Aim of the task
From the entries that follow, extract each line holding the string "screenshot".

Available records
- Opening Delimiter -

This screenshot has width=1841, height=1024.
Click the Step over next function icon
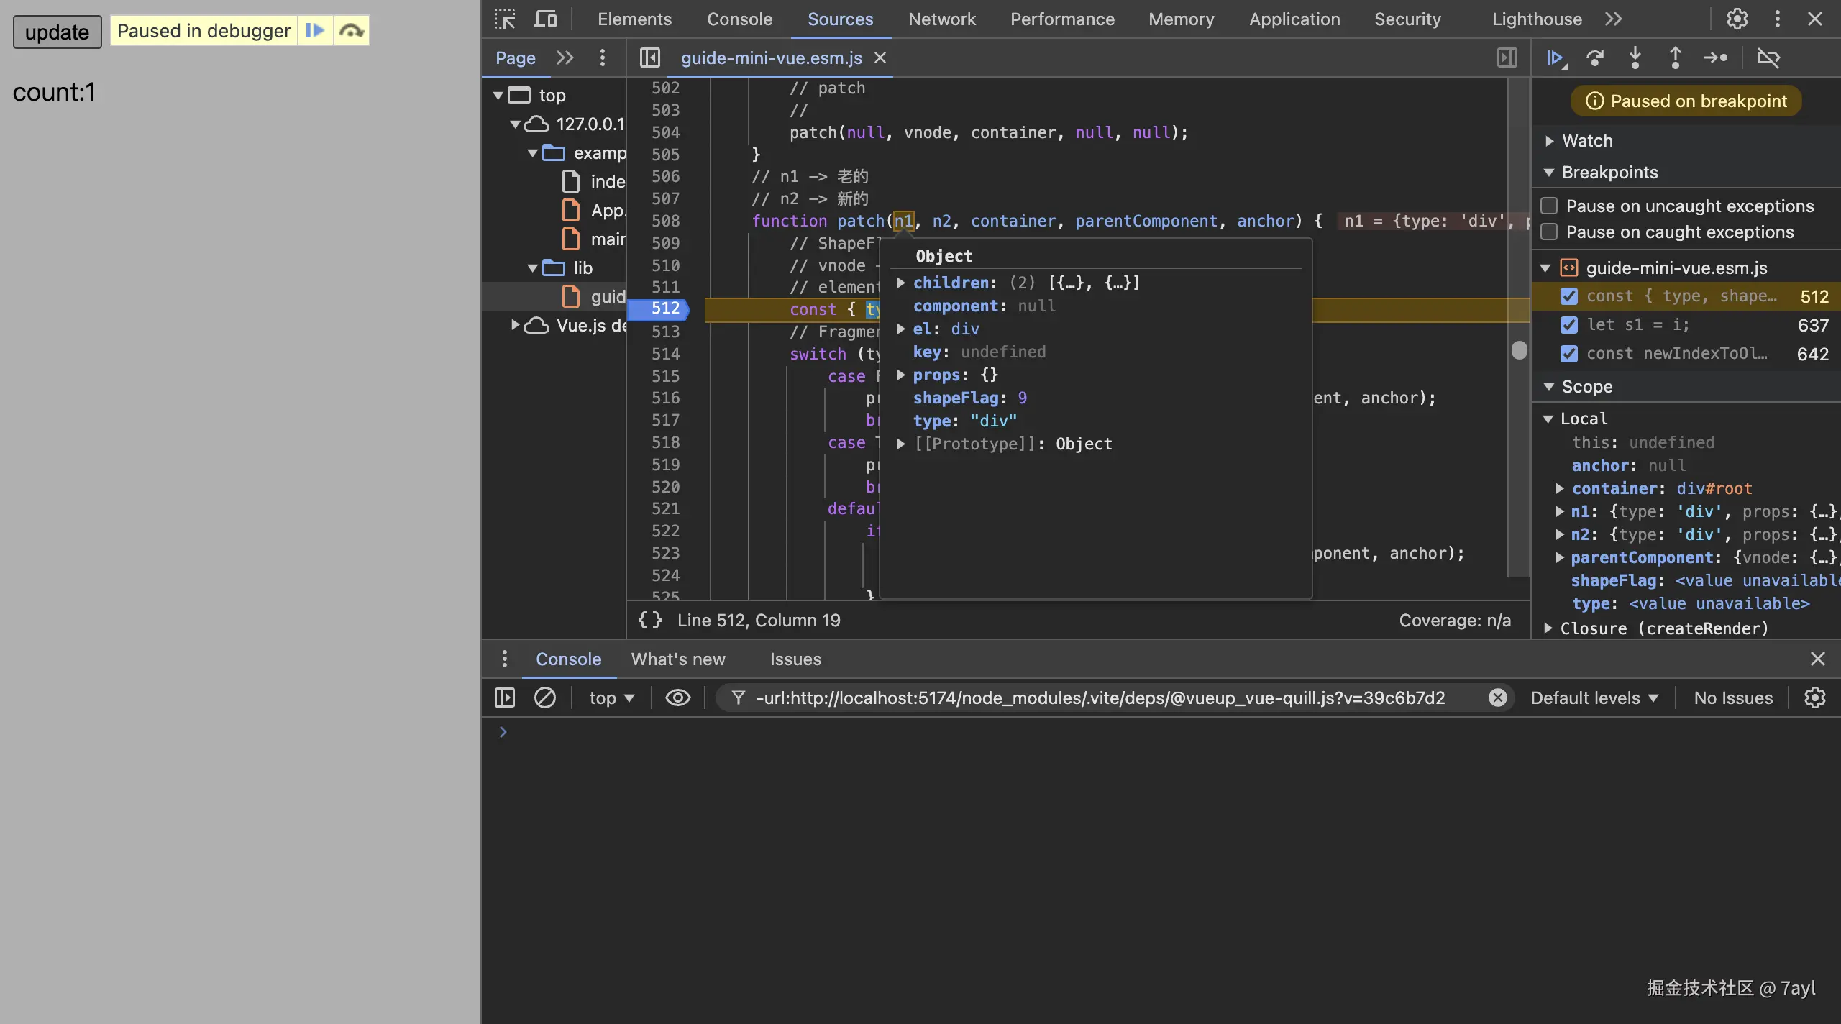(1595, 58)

- Closing Delimiter -
- Opening Delimiter -

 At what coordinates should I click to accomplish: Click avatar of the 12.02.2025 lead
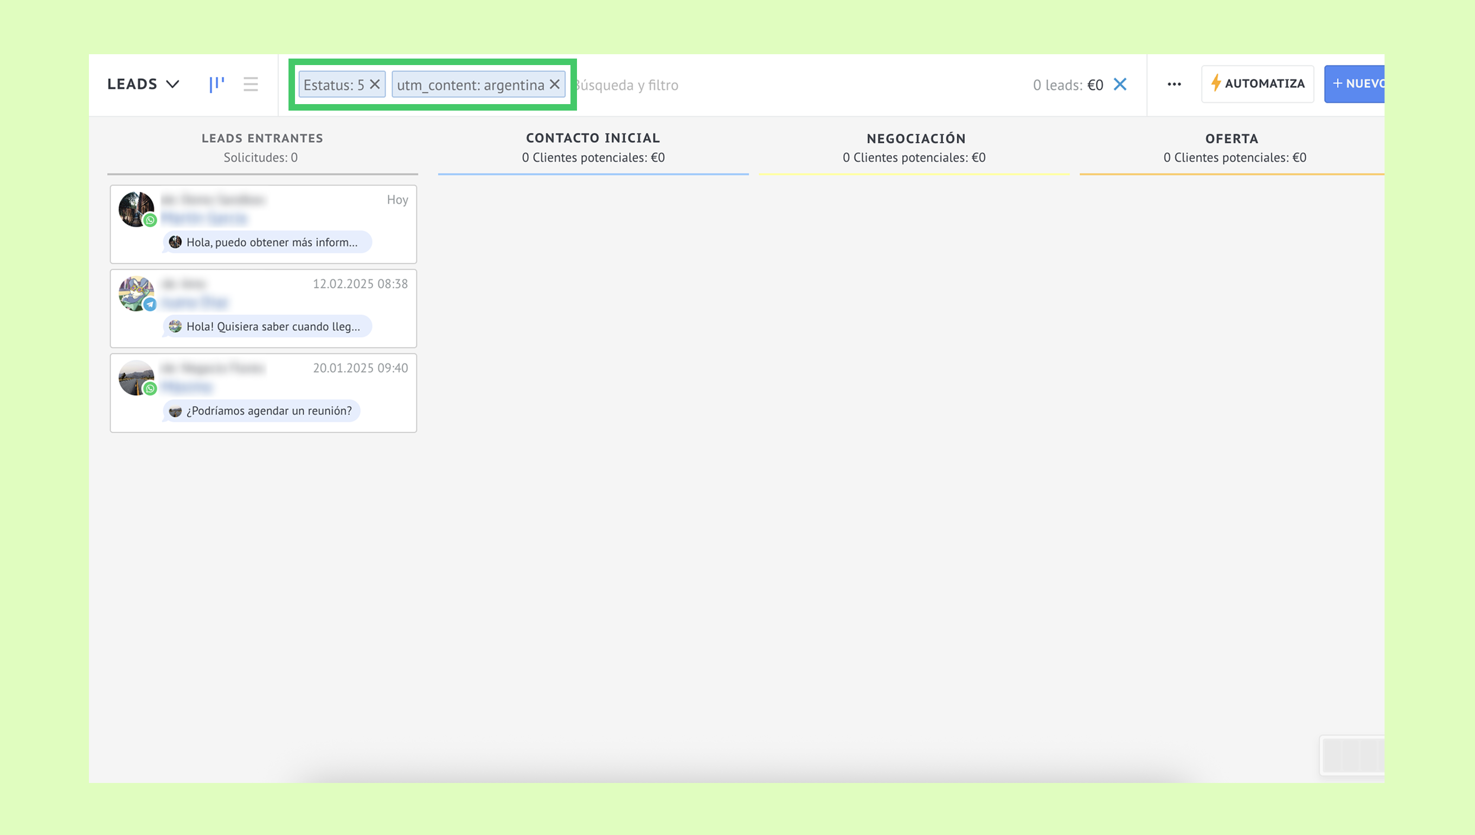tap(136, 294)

- Closing Delimiter -
- Opening Delimiter -

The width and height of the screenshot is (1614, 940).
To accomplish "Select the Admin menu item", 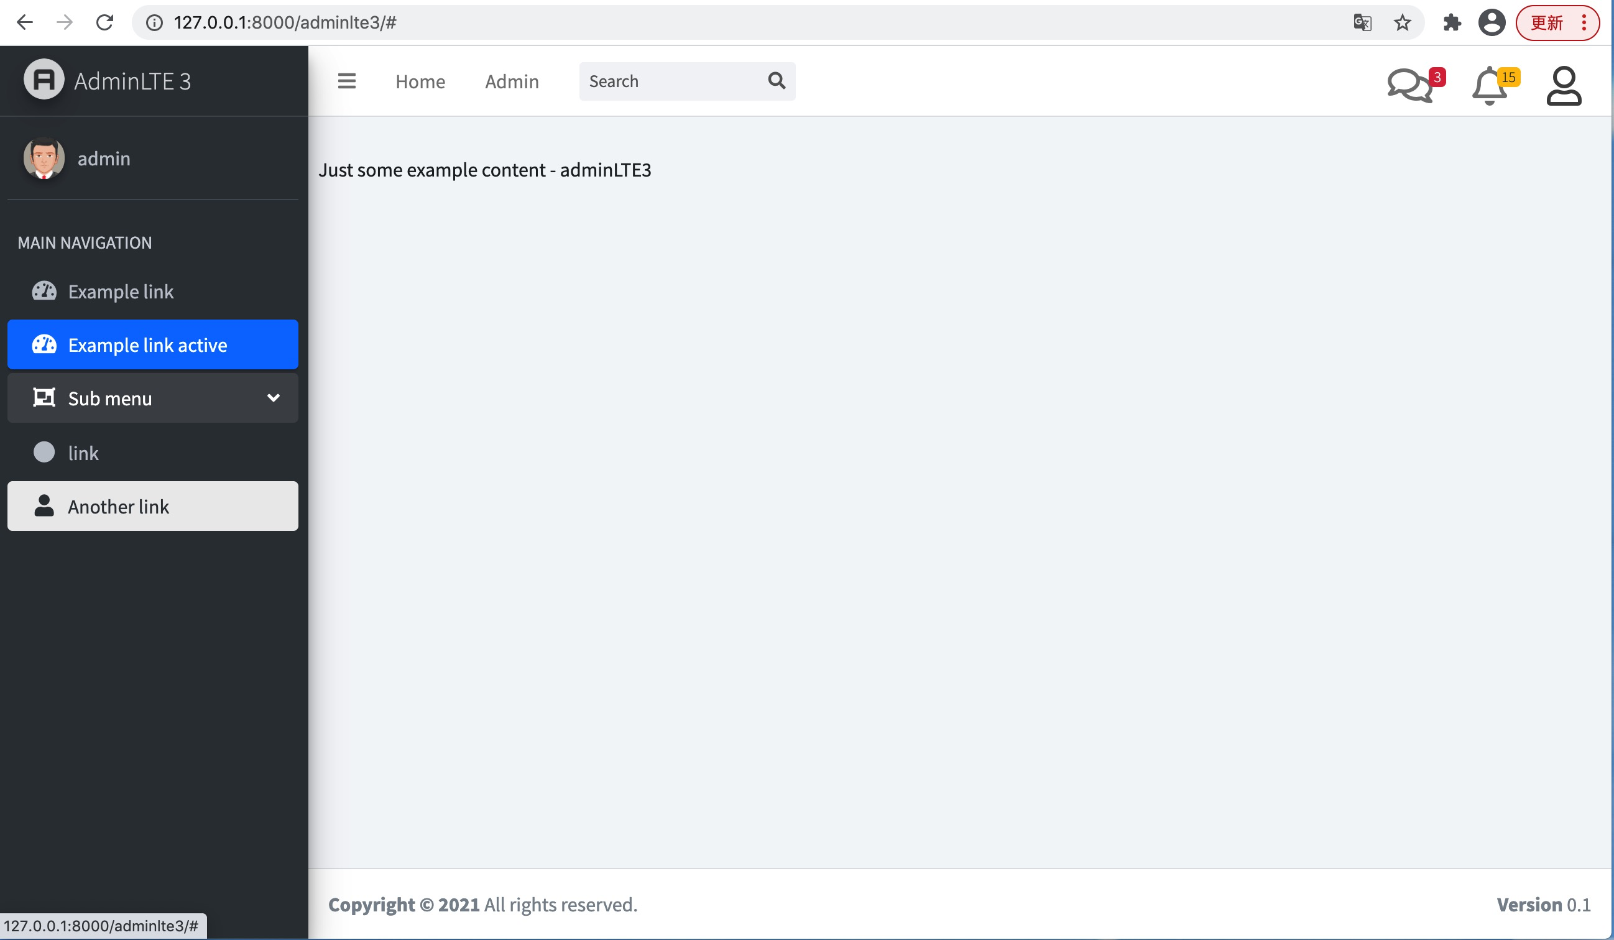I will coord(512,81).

- Closing Delimiter -

Written reply
This screenshot has width=1841, height=1024.
The width and height of the screenshot is (1614, 940).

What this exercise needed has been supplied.